My GF buffer which i solubilize my protein  
 0.05M Tris CL 
 0.05M Nacl 
 0.02% sodium azide 
 pH 8.0 
  
 is there a problem with this buffer?? 
 is the Nacl too low?? 
  
 There's suggestion of using higher Ionic strength: 
 0.010 M tris 
 0.8M nacl 
 0.1mM EDTA 
 7 mM p-ME 
 0.01% triton-x 
 pH 7.5 
  
 or should i change to this?? 
  
 pI of my protein is  6.99 theoretically. 

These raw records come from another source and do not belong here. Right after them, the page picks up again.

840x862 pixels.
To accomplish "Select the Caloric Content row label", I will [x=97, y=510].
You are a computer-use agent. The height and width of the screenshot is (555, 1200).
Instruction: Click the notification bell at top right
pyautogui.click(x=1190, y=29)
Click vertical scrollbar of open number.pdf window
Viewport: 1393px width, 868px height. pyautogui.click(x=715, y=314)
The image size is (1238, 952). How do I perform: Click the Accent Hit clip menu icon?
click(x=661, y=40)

 I run my column with my GF buffer at 1ml/min 
 bed height 27cm..cross area 0.79 
 bed volume would be ~23 ml. 
 Loaded 1 ml of 12 mg/ml BSA (just to see the packing) 
 result : 
 I don't see a peak at all. 
 what is wrong??? 
  
 then : i clean the column with 0.5M Naoh 
 and GF buffer 
  
 BUT>>>> after a volume of GF buffer pass through... the buffer can't seem to pass through .. i tried and waited. 
  
 is it because of the 0.5M naoh?? 
 should i wash with NACL instead??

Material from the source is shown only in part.